Food in a Planetary Emergency is a timely overview of the current food systems and the required transformations to respond to the challenges of climate change, population pressures, biodiversity loss and use of natural resources, such as soils, water and phosphorus. This book takes a planetary health perspective which explores the links between natural systems and human wellbeing implying that there is a need for united actions to achieve important environmental and population health co-benefits.
This book outlines that the foundation of planetary health is sustainability. It addresses the environment and climate change emergency as a global agenda, however, emphasises the urgency of the sustainability perspective which integrates a wide spectrum of issues that require integrated solutions to offer better prospects for humanity. This book drives this argument further through the global Sustainable Development Goals (SDGs) where food is not just SDG2 but transcends all 17 goals.
Food in a Planetary Emergency tackles the problems of food production and consumption at a global, industry and individual level linking it to topics related to the natural environment, climate change, waste, marketing, new ways of producing food and providing alternative proteins, mitigating non-communicable diseases, flexitarianism and the role of Generation Z in the emerging dietary choices.
This book benefits readers with understanding the importance and intricacy of their dietary choices at a point in time when our planet is facing an emergency triggered by long-term dependence on fossil fuels and artificial fertilisers but also by the ways we have provided food. However, this book also delivers the message that safeguarding and sustaining planetary health is possible.
Dora Marinova is a Professor of Sustainability at the Curtin University Sustainability Policy (CUSP) Institute, Australia which she established in 2007 and where she was Director between 2015 and 2018 and Deputy Director between 2007 and 2015. Dora started as an academic at the University of National and World Economy, Sofia, Bulgaria and previously worked at Murdoch University, Australia where she was Head of School of the Institute for Sustainability and Technology Policy (ISTP). Her areas of research interest cover sustainability, innovation and sustainometrics.
Dora has 370 refereed publications and has supervised more than 70 PhD students to successful completion. She has published in high-impact journals, including Scientometrics, Journal of Cleaner Production, Journal of Econometrics, Nanotechnology and Sustainability. Two of the books she co-edited – Impact of Meat Consumption on Health and Environmental Sustainability and Environmental, Health and Business Opportunities in the New Meat Alternatives Market – received “Best in the World” at the prestigious 22nd and 24th Gourmand Awards, in the categories of Sustainable Food and Vegetarian Food respectively.
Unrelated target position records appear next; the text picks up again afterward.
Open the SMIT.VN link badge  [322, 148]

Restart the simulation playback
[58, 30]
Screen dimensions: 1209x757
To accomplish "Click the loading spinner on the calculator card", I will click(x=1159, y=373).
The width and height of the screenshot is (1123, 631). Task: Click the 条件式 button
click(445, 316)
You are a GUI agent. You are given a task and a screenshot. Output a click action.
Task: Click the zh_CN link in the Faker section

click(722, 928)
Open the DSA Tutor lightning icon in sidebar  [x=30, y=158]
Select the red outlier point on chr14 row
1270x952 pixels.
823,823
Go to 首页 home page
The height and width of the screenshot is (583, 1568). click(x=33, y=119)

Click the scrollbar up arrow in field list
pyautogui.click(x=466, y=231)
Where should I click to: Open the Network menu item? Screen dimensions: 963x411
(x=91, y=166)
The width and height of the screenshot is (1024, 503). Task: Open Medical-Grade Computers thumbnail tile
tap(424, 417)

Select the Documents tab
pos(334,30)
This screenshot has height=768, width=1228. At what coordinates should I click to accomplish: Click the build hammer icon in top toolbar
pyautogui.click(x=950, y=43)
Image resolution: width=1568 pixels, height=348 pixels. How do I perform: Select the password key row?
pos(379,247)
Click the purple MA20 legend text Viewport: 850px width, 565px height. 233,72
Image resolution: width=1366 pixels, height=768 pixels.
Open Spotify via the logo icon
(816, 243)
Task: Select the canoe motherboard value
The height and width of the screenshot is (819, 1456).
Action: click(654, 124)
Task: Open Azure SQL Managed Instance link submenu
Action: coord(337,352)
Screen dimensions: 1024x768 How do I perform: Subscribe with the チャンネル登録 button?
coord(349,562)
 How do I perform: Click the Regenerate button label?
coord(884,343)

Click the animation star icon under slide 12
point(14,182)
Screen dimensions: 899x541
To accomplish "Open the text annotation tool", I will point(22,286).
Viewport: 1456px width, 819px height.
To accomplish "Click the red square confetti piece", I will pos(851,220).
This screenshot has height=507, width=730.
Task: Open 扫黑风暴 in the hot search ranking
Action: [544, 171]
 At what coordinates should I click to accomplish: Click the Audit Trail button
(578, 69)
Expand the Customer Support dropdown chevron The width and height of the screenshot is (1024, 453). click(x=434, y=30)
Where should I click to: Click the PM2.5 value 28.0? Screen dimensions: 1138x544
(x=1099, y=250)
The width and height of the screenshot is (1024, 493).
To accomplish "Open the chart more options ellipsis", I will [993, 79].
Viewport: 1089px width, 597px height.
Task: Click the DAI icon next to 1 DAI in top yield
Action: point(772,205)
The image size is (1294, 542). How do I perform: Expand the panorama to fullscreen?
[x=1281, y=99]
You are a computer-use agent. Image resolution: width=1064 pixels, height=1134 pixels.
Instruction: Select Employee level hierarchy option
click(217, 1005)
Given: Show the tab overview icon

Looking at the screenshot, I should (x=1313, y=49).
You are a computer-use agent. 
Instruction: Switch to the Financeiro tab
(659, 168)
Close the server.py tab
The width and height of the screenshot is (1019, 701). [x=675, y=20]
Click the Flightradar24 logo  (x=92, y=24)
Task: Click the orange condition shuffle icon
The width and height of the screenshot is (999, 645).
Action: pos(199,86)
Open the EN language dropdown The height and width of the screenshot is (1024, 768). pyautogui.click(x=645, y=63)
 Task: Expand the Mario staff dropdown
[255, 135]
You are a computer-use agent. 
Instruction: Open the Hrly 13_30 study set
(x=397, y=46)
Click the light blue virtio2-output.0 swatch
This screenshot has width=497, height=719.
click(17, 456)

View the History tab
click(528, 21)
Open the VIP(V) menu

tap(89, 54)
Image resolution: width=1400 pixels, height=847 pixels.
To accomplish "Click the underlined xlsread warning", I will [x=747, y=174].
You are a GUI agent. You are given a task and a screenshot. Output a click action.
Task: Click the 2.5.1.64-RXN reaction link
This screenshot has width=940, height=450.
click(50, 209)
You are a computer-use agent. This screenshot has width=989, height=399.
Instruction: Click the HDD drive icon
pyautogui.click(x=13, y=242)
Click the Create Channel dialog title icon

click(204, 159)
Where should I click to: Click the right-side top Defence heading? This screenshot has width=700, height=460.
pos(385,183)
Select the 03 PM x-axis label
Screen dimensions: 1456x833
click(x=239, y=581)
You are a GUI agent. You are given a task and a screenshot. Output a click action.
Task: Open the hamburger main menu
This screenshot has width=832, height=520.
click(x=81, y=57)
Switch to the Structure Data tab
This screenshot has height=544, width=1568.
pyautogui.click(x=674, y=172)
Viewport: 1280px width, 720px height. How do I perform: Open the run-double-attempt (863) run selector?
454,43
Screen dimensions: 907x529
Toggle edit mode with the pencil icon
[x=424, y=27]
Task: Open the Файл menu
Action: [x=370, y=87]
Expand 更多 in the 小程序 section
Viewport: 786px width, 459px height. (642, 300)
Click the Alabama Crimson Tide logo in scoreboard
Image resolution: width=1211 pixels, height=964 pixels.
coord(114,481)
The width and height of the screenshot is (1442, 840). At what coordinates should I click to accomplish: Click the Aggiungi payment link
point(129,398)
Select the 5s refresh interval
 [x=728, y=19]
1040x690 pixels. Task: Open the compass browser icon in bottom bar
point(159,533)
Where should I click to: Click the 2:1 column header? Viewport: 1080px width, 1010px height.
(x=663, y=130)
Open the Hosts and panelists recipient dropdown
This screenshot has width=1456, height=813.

Between 2013 and 2020, Dora served as a member of the Centres of Research Excellence Peer Review Panels on Population Health and Health Services, National Health and Medical Research Council (NHMRC), Australian Government. She is an Elected Member of the Australian Institute of Aboriginal and Torres Strait Islander Studies (AIATSIS) and Elected Fellow of the Modelling and Simulation Society of Australia and New Zealand (MSSANZ) and the International Environmental Modelling and Software Society (IEMSS) headquartered in Switzerland.
Dr Diana Bogueva is a proactive interdisciplinary researcher focused on consumer behaviour change, alternative proteins, future novel food processing technologies, food sustainability and harmonisation. Currently, she is the Manager of the Centre for Advanced Food Engineering, the University of Sydney and a Research Fellow at the Curtin University Sustainability Policy (CUSP) Institute, Australia. Diana’s work has won two international awards: the Australian National Best Book winner in 2019 and the World’s Best Book award 2020 in the Vegetarian Food category at the prestigious 24th Gourmand Awards, considered equivalent to the Oscars in the area of food, for her co-edited book with Prof. Marinova Environmental, Health and Business Opportunities in the New Meat Alternatives Market. In 2020, she won the Faculty of Humanities Journal Article of the Year Award at Curtin University for her co-authored paper Planetary health and reduction in meat consumption. She is also a finalist in the 10th International Book Award at America’s Book Fair 2019 for her co-edited book Handbook of Research on Social Marketing and Its Influence on Animal Origin Food Product Consumption.
Diana is an active member, Working Groups Director and Ambassador for Australia at the Global Harmonisation Initiative, headquartered in Austria. She is an Elected Member-in-Large at the Non-thermal Processing Division of the International Institute of Food Technologies headquartered in the USA. Diana is a program producer and presenter at the Australian Special Broadcasting Services (SBS) Radio and in 2017, was a finalist at the New South Wales Premier Multicultural Media Awards for best radio and audio reports. She is also a member of the International Federation of Journalists headquartered in Belgium.